When creating audio guides, the question of which solution should be offered for deaf people arises time and again. The seemingly most obvious and unfortunately often used solution is to implement the words spoken in the guide as reading text in the guide or as wall text, with the thought: “If they can’t hear the guide, then at least they can read the texts.”

No, they can’t!

In order to learn to read and write, it is necessary to transfer sounds into a writing system – and vice versa. The written word is based on spoken language. Experts therefore assume that a spoken language must be mastered as a basic language in order to learn to read and write. 

If a spoken language is not available as a basic language, one possibility would be to use sign language as the language of instruction in schools and training centres, but this hardly ever happens.

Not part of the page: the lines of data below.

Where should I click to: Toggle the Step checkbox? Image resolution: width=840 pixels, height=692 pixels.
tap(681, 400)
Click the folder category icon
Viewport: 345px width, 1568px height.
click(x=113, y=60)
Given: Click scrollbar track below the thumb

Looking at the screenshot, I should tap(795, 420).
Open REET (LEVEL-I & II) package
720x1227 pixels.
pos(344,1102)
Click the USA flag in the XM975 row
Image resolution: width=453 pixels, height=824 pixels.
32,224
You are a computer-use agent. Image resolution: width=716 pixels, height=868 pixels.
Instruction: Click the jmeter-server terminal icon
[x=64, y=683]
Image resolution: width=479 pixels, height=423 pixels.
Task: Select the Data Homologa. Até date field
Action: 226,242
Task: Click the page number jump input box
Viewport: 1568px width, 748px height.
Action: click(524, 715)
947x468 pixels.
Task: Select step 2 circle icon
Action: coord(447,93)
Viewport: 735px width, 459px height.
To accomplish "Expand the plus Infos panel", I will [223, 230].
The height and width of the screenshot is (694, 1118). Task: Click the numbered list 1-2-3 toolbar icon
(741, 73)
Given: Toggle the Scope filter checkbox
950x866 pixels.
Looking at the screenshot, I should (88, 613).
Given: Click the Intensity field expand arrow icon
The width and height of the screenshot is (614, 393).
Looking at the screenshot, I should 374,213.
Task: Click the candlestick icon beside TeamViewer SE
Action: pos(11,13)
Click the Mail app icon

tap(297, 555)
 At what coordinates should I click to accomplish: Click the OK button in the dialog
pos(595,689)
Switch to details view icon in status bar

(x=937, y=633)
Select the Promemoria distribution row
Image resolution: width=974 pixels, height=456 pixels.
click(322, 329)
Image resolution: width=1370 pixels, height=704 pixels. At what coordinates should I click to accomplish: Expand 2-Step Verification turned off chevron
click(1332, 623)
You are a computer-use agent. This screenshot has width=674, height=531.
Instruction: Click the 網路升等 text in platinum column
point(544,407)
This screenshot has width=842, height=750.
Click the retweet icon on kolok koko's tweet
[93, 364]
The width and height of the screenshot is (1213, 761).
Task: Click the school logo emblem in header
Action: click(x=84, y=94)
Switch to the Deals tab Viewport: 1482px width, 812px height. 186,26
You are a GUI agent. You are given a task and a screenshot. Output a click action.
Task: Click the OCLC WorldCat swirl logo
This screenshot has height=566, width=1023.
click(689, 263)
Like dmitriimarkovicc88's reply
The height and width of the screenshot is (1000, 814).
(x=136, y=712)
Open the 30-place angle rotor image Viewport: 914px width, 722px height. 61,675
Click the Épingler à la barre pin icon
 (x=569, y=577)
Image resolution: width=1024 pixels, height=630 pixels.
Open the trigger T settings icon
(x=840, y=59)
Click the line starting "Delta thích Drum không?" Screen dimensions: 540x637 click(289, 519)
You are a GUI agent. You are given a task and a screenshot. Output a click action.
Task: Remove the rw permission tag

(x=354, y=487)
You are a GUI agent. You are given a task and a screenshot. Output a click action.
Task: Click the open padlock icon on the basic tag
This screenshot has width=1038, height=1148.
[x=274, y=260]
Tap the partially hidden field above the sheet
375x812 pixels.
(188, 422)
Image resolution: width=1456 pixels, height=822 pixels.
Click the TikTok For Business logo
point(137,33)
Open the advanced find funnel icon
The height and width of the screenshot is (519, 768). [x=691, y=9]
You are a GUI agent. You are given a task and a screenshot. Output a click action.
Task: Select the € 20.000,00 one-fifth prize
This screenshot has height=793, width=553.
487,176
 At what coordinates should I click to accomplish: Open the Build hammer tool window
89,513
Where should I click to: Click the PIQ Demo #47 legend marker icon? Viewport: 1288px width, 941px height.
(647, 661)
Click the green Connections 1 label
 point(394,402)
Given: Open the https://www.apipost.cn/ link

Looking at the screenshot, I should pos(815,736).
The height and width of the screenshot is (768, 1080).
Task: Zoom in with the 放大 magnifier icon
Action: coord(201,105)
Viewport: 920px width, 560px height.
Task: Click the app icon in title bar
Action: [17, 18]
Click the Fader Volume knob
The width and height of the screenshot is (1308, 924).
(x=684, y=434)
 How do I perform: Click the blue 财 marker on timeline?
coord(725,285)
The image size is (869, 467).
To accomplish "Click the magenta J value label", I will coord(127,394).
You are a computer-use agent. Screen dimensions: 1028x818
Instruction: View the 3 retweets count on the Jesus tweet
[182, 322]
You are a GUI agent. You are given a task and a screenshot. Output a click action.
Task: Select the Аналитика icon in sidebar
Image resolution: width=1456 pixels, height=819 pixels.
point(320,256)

International studies therefore show that around 50% of all deaf people leave school illiterate, 40% can barely read and only 10% have satisfactory reading skills.

For these reasons, written text for deaf people is “well-intentioned but badly done”. The addressees cannot do anything with a written text and still do not receive any information. The only inclusive and appreciative solution is sign language.

Hearonymus has been offering the creation of audio guides for smartphones in sign language (DGS, ÖGS, LIS, DSGS, International Sign) for years. This means that deaf visitors can also take part in art education and are not excluded. 

Incidentally, the International Day of Sign Language will take place shortly – as it does every year on 23 September. This day of action was established in 1951 by the WFD (World Federation of the Deaf).